Trevor Bauer of the Los Angeles Dodgers has been suspended by Major League Baseball for two seasons, effective immediately, for violating the league’s domestic violence and sexual assault policy.
The suspension — which will cover 324 games without pay — was announced by Commissioner Rob Manfred on Friday. It came after an investigation by the league into allegations that he had sexually assaulted a woman. Bauer, who joined the Dodgers last season as a free agent, was placed on administrative leave, with pay, on July 2. Other assault allegations have been reported by The Washington Post — one of which was first reported on Friday following the announcement of Bauer’s suspension.
Bauer, 31, has been vocal in his own defense throughout the process and has filed multiple lawsuits against various people, including media members. He issued a statement on Friday condemning the decision.
“In the strongest possible terms, I deny committing any violation of the league’s domestic violence and sexual assault policy,” Bauer’s statement said. “I am appealing this action and expect to prevail. As we have throughout this process, my representatives and I respect the confidentiality of the proceedings.”
In court filings and testimony, a woman said that she initiated contact with Bauer and began a consensual relationship in April 2021, with some agreed-upon rough sex, but that it led to sexual acts that were not consensual. She has also said she was choked with her hair until she lost consciousness. She said that she returned to Bauer’s house in Pasadena, Calif., in May and established a safe word that would signal her desire to stop but that she was again choked until she lost consciousness and was punched.
Bauer’s lawyer had said in a previous statement that his client had messages showing that the woman had asked to be choked and slapped during the encounters.
Separately, The Washington Post published an investigation in August revealing another incident of alleged abuse.
The Post’s reporting detailed how an Ohio woman had sought a protective order against Bauer in 2020 after accusing him of punching and choking her without consent during sex. According to that report, which relied on sealed court records and other documents, the woman dropped the request six weeks after filing it and after Bauer’s lawyers threatened legal action. Bauer called the report “a false narrative” and accused the woman of attempting extortion.
On Friday, The Post reported a third charge against Bauer.
After a series of extensions of his administrative leave last season, his year officially ended on Sept. 21, when it was agreed that he would not return to the team. He was paid for the entirety of 2021 — his contract called for $28 million, according to Spotrac — but under the terms of his suspension he will not be paid in 2022 or 2023, the final two years of his contract with Los Angeles. If an appeal is not granted, Bauer’s suspension will continue into the beginning of the 2024 season and he would stand to lose around $60 million in salary.
Bauer’s prospects as a free agent upon his return are unknown.
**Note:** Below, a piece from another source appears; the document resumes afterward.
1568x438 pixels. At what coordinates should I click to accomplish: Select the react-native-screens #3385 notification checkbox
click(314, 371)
He will be 33 at the start of the 2024 season — still young enough to be an effective pitcher for several years — but would need a team to look past the allegations in hopes of strengthening its starting rotation. In the NFL, where Deshaun Watson was accused of sexual assault by numerous women — he has denied all allegations — the young quarterback was given a contract by the Cleveland Browns that guaranteed him $230 million.
The Dodgers, for whom Bauer appeared in only 17 games, issued a statement after the announcement in which the team said it supports the league’s policy but that it would not comment further because of Bauer’s right to appeal.
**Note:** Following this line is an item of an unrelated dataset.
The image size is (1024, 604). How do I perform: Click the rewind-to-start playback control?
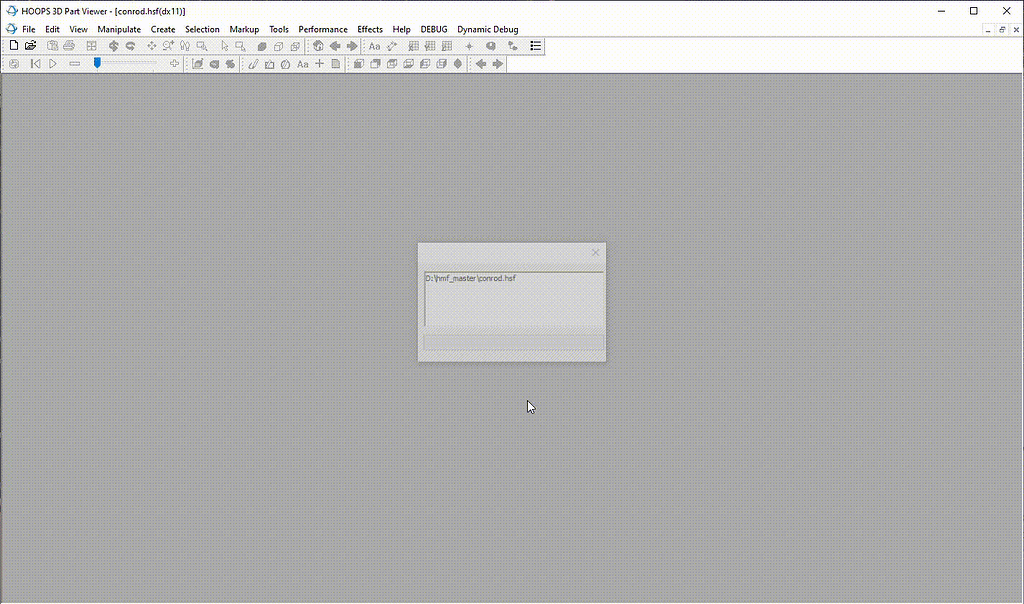coord(34,63)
“The Dodgers organization takes all allegations of this nature very seriously and does not condone or excuse any acts of domestic violence or sexual assault,” the statement said. “We’ve cooperated fully with MLB’s investigation since it began, and we fully support MLB’s Joint Domestic Violence, Sexual Assault, and Child Abuse Policy, and the Commissioner’s enforcement of the Policy.”
Bauer is the 16th player to be suspended as part of the league’s policy on domestic violence, sexual assault and child abuse. His suspension is twice as long as any other player has received under the policy and he is the first of the players to say he would appeal the decision, making this uncharted territory for both player and league.